Testing Deep Neural Networks
This addresses the need for thorough testing of DNNs in safety-critical domains, offering incremental improvements over existing methods.
The paper tackles the problem of testing deep neural networks (DNNs) by proposing four novel test criteria tailored to DNN structures, validated through experiments on state-of-the-art DNNs with datasets like MNIST and CIFAR-10, showing a balance between bug-finding ability and computational cost.
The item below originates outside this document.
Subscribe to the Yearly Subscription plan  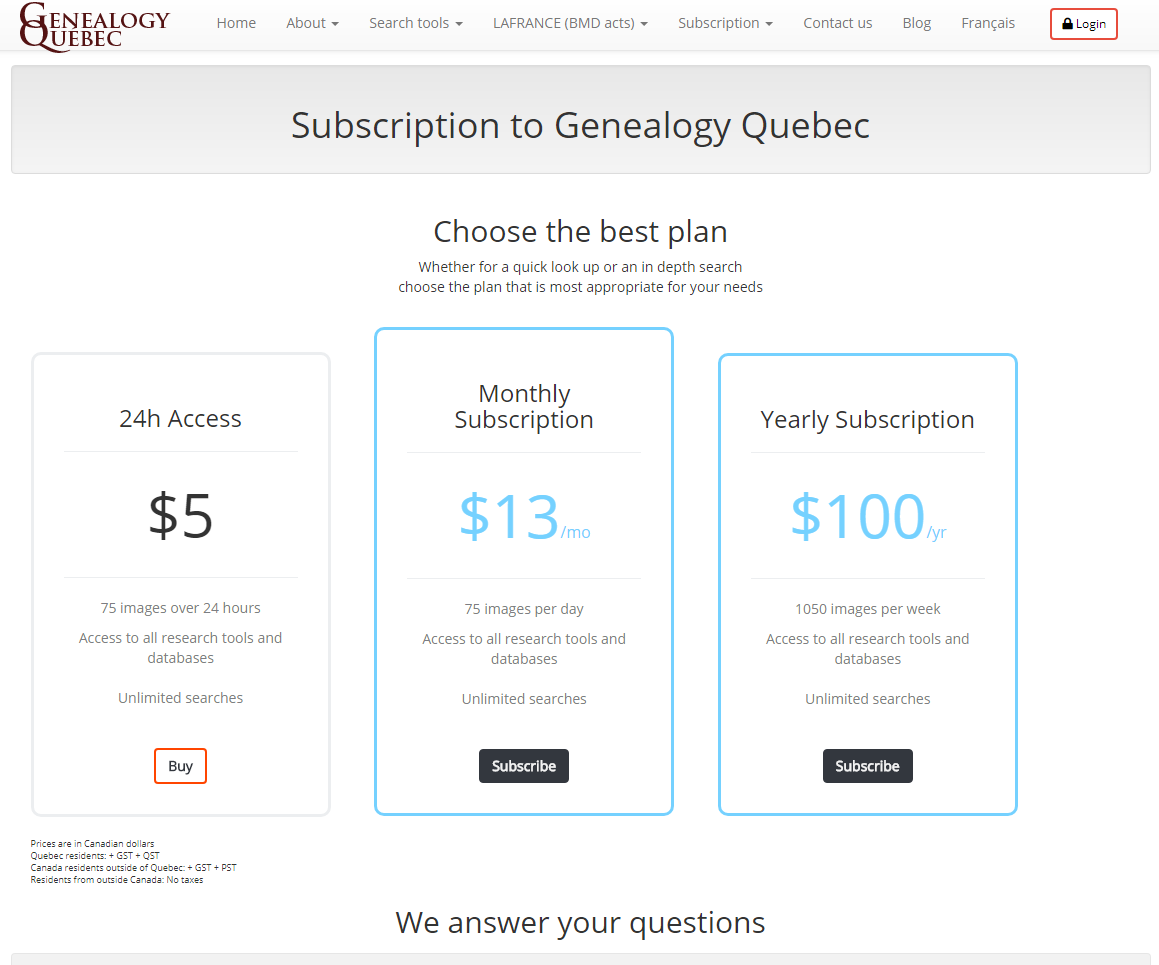867,765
Deep neural networks (DNNs) have a wide range of applications, and software employing them must be thoroughly tested, especially in safety-critical domains. However, traditional software test coverage metrics cannot be applied directly to DNNs. In this paper, inspired by the MC/DC coverage criterion, we propose a family of four novel test criteria that are tailored to structural features of DNNs and their semantics. We validate the criteria by demonstrating that the generated test inputs guided via our proposed coverage criteria are able to capture undesired behaviours in a DNN. Test cases are generated using a symbolic approach and a gradient-based heuristic search. By comparing them with existing methods, we show that our criteria achieve a balance between their ability to find bugs (proxied using adversarial examples) and the computational cost of test case generation. Our experiments are conducted on state-of-the-art DNNs obtained using popular open source datasets, including MNIST, CIFAR-10 and ImageNet.